L’Eden cinéma

Deux ans après sa création au TNS, la pièce de Marguerite Duras mise en scène par Christine Letailleur est à voir au Théâtre de la Ville-les Abbesses.

Dans Un barrage contre le Pacifique, paru en 1950, Marguerite Duras racontait la vie de sa mère, arrivée en Indochine en 1912 comme enseignante, et qui, après la mort de son mari, pour pouvoir élever ses enfants, travaillait comme pianiste à l’Eden cinéma de Saïgon. Au bout de dix ans, grâce à ses économies, elle a obtenu une concession de la part de l’administration. Mais chaque année, la mer envahit les terres et la récolte est détruite, malgré la construction de barrages. Les terres  étant incultivables, la mère a été ruinée. Son obstination à vouloir construire des barrages, son obsession, l’écrivain les a reprises dans L’Eden cinéma, la version théâtrale d’Un Barrage contre le Pacifique, écrite par Marguerite Duras vingt-sept ans après le roman. La forme audacieuse du texte, bousculant les frontières entre théâtre, cinéma et littérature ont séduit Christine Letailleur qui, après Hiroshima mon amour en 2012, revient à cette « langue unique, inimitable qui va vers un dépouillement extrême, vers une certaine abstraction même. »

La frustration, le désir

« La mère était née dans le nord de la France… » Suzanne et Joseph, les enfants, en parlent au passé, mais elle est là, toujours présente, même après sa mort. Le texte mélange les temporalités, enchevêtre les lieux, joue avec les silences, les disparitions (l’omniprésence de la mère, l’ombre de M. Jo, l’évocation du petit frère mort…). Les quatre comédiens réunis par Christine Letailleur font sentir, chacun avec sa sensibilité, la frustration, le désir : dans un combat perdu d’avance, la lutte de la mère, meurtrie d’avoir été flouée par l’administration, contre la montée des eaux (magistrale Annie Mercier, bouleversante dans la lecture de sa lettre aux cadastreurs), Joseph, l’homme de plaisir avide de liberté (Alain Fromager, opaque), la jeune Suzanne, attirée par son frère (Caroline Proust, fine et lumineuse) et troublée par le désir de M. Jo, l’amoureux malheureux (Hiroshi Ota).
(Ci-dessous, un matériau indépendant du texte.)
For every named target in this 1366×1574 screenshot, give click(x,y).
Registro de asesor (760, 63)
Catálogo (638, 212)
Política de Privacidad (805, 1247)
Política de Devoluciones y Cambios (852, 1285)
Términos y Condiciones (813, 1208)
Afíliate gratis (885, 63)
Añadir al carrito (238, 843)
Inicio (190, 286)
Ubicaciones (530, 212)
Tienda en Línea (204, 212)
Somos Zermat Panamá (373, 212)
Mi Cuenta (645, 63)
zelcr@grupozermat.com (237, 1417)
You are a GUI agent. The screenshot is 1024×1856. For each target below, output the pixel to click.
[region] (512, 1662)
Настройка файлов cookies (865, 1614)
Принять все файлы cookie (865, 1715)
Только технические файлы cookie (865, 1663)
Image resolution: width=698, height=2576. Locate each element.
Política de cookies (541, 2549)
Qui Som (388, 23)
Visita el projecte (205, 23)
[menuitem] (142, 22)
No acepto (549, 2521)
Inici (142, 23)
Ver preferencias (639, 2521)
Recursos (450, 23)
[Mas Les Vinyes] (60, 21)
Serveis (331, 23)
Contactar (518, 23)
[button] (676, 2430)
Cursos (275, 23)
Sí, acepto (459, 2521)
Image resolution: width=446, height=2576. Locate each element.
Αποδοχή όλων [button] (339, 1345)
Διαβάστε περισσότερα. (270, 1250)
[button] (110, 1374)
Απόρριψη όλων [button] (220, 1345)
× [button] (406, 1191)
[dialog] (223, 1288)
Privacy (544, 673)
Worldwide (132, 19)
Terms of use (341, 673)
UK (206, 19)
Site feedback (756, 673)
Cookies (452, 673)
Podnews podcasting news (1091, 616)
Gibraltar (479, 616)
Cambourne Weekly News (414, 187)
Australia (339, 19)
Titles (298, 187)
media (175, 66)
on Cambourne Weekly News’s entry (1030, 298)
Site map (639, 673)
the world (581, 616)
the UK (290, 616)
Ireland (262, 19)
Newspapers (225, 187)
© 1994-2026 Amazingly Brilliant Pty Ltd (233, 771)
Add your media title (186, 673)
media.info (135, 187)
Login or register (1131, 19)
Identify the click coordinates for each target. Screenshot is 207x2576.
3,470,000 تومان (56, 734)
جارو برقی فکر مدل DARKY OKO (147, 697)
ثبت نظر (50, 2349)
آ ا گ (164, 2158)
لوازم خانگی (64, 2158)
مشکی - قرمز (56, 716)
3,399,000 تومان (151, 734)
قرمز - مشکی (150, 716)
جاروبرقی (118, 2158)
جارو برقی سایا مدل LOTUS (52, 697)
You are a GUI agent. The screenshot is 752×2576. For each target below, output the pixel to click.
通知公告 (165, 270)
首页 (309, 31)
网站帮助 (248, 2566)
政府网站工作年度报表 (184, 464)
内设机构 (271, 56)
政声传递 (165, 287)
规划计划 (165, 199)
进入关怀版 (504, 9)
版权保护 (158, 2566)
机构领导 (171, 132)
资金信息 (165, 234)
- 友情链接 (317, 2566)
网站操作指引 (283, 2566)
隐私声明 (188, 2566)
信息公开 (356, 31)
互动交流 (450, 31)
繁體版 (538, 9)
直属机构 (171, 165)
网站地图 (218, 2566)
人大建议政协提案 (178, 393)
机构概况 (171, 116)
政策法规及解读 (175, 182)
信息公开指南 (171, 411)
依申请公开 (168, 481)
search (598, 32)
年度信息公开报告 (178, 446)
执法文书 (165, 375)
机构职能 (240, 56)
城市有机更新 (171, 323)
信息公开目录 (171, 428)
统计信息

Dans les lumières de Grégoire Lafond et Philippe Berthomé, la scénographie minimaliste et ouverte d’Emmanuel Clolus laisse libre cours à l’imaginaire : sur un plateau, un cadre coulissant avec des panneaux transparents rappelant le bungalow où vit la famille. On est au bord du Pacifique, et il n’y a rien pour enfermer les mots de Duras, qui flottent longtemps après la fin de la représentation.

L’Eden cinéma                    * * *

Théâtre des Abbesses, 31 rue des Abbesses, Paris 18e. Tél. 01 42 74 22 77. www.theatredelaville-paris.com Jusqu’au 23 avril. Du 10 au 14 mai au Théâtre du Jeu de Paume, Aix-en-Provence, 20 mai, au Châteauvallon-Liberté, Toulon.